- **ASSIGNMENT**: The result should be an exact copy of only the lines from the one with "You are a GUI" through the last line of the data below, with pictures omitted.

- **ENTRIES PROVIDED**:
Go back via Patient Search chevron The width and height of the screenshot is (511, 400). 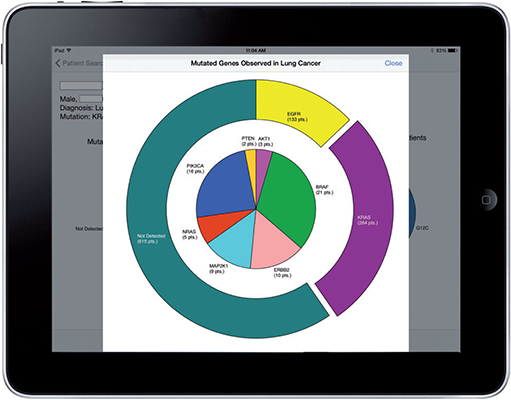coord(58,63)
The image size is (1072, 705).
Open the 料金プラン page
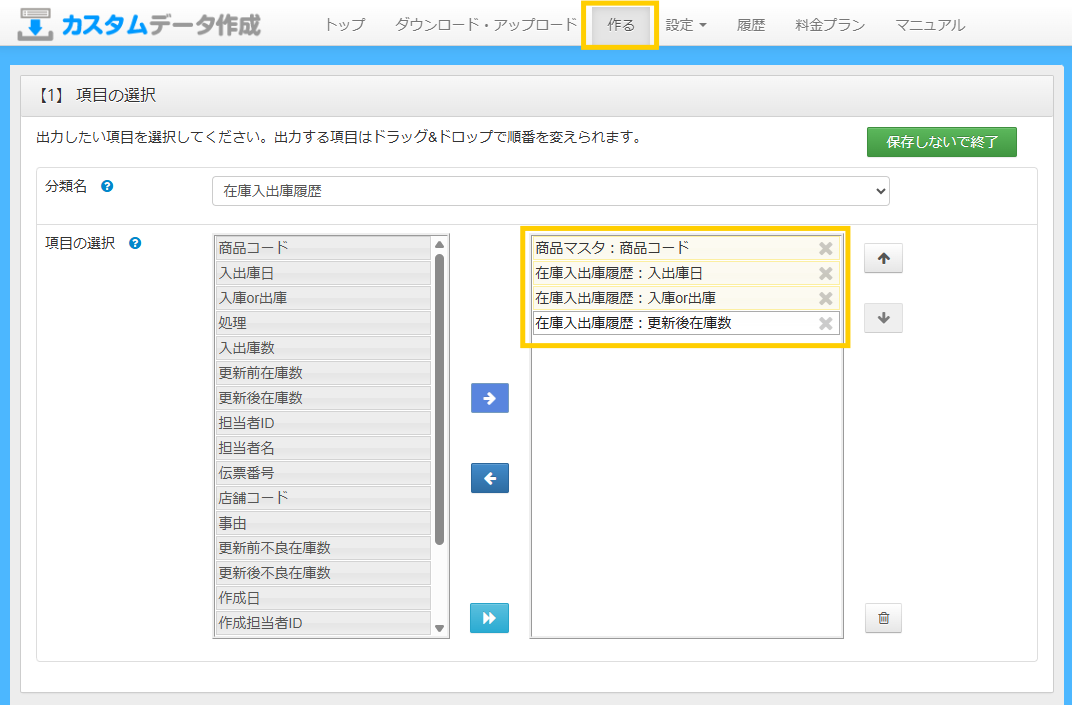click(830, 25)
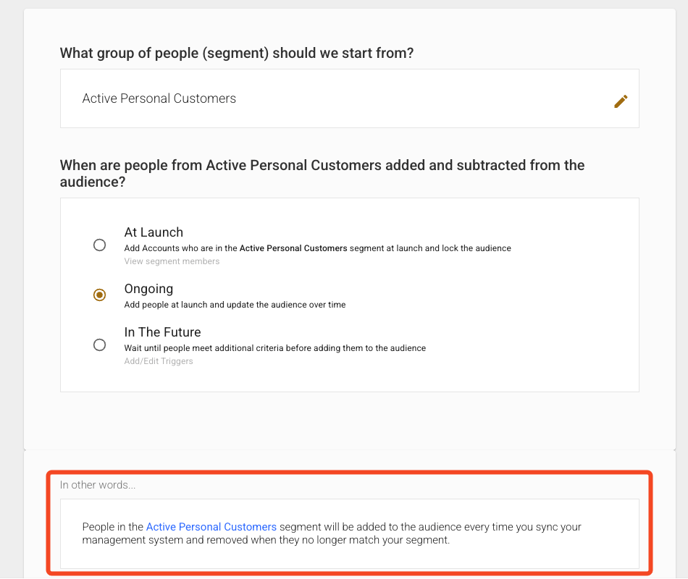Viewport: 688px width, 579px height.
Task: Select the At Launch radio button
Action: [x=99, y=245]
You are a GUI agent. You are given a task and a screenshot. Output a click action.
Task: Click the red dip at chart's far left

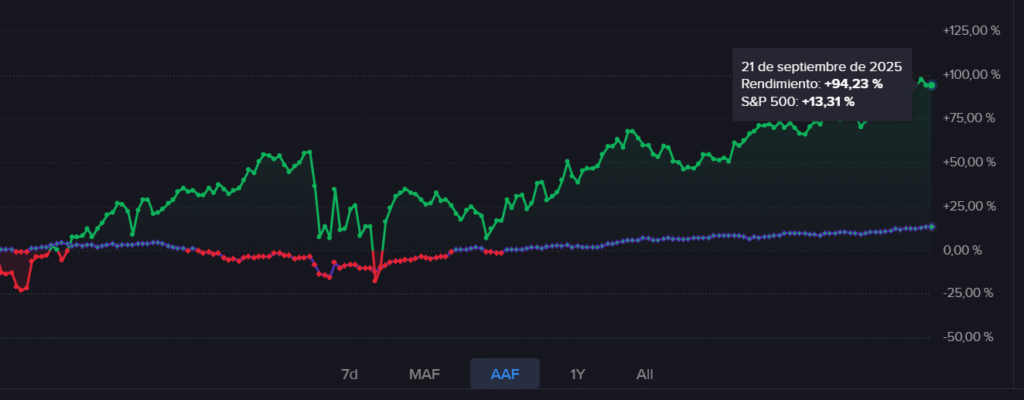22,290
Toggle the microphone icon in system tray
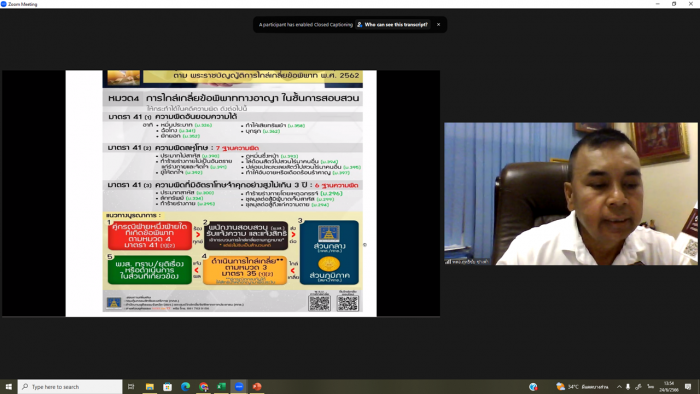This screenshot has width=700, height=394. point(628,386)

- **SOLUTION**:
You are a GUI agent. You are given a task and a screenshot. Output a click action.
Task: Click the red dip at chart's far left

22,290
Toggle the microphone icon in system tray
This screenshot has width=700, height=394. point(628,386)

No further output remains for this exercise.